Читать книгу Petersburg - Andrei Bely - Страница 36
YOU WILL NEVER EVER FORGET HIM!
ОглавлениеIn this chapter we have seen Senator Ableukhov. We have also seen the idle thoughts of the senator in the form of the senator’s house and in the form of the senator’s son, who also carries his own idle thoughts in his head. Finally, we have seen another idle shadow—the stranger.
This shadow arose by chance in the consciousness of Senator Ableukhov and acquired its ephemeral being there. But the consciousness of Apollon Apollonovich is a shadowy consciousness because he too is the possessor of an ephemeral being and the fruit of the author’s fantasy: unnecessary, idle cerebral play.
The author, having hung pictures of illusions all over, really should take them down as quickly as possible, breaking the thread of the narrative, if only with this very sentence. But the author will not do so: he has sufficient right not to.
Cerebral play is only a mask. Under way beneath this mask is the invasion of the brain by forces unknown to us. And granting that Apollon Apollonovich is spun from our brain, nonetheless he will manage to inspire fear with another, a stupendous state of being which attacks in the night. Apollon Apollonovich is endowed with the attributes of this state of being. All his cerebral play is endowed with the attributes of this state of being.

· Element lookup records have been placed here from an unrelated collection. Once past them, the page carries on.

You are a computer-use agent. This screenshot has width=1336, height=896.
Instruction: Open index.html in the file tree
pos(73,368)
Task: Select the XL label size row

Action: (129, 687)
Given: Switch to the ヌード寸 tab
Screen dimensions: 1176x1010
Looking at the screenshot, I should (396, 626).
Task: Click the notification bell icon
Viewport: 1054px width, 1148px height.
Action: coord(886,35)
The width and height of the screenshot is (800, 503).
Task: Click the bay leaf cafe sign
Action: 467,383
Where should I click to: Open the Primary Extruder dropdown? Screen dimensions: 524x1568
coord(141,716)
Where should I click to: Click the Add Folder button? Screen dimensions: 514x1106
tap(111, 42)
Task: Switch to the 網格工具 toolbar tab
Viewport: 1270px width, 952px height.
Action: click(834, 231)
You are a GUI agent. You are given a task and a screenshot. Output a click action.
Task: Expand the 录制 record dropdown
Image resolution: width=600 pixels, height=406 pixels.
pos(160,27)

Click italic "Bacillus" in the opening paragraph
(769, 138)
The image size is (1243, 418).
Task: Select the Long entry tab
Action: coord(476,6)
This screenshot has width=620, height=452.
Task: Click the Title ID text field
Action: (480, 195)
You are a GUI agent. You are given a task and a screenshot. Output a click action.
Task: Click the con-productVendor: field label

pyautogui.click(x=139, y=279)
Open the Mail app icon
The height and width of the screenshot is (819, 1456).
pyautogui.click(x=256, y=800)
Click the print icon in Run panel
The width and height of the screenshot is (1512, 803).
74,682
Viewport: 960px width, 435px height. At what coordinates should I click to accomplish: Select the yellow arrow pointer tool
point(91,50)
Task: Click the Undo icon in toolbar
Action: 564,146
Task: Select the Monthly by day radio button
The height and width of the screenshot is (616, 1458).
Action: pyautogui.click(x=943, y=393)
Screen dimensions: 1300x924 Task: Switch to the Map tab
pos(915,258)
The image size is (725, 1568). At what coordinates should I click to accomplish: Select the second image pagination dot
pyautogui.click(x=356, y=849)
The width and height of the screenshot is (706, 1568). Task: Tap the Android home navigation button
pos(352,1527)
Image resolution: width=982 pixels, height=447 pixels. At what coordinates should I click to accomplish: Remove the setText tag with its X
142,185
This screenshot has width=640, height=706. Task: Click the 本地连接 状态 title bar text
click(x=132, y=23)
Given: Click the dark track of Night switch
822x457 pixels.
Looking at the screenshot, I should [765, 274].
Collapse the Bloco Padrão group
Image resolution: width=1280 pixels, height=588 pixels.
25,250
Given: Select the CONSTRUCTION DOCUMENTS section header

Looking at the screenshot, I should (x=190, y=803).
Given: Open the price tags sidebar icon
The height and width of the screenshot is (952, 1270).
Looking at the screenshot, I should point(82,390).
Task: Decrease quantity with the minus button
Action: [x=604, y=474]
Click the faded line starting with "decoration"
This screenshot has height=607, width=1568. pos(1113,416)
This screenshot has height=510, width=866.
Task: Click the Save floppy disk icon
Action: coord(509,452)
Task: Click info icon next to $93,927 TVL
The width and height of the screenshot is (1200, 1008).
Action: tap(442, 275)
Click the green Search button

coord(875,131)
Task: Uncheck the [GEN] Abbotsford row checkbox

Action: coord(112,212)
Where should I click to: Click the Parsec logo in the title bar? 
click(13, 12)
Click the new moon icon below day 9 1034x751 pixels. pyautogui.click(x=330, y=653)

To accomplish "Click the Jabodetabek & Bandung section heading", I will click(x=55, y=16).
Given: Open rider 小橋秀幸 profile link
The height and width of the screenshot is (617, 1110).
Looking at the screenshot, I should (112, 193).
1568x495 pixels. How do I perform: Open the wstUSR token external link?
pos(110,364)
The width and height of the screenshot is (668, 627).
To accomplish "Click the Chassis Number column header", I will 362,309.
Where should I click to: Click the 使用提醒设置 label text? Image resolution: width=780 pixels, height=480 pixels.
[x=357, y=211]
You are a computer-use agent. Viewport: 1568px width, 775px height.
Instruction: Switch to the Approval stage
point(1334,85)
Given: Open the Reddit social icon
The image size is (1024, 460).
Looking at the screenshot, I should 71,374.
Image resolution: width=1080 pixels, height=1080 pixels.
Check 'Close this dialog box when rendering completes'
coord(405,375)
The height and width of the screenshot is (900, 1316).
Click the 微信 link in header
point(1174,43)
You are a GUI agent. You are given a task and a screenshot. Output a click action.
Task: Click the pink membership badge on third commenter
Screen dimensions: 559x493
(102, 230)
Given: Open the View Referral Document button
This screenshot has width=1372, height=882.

Once his brain has playfully engendered the mysterious stranger, that stranger exists, really exists. He will not vanish from the Petersburg prospects as long as the senator with such thoughts exists, because thought exists too.
So let our stranger be a real stranger! And let the two shadows of my stranger be real shadows!
Those dark shadows will, oh yes, they will, follow on the heels of the stranger, just as the stranger himself is closely following the senator. The aged senator will, oh yes, he will, pursue you too, dear reader, in his black carriage. And henceforth you will never ever forget him!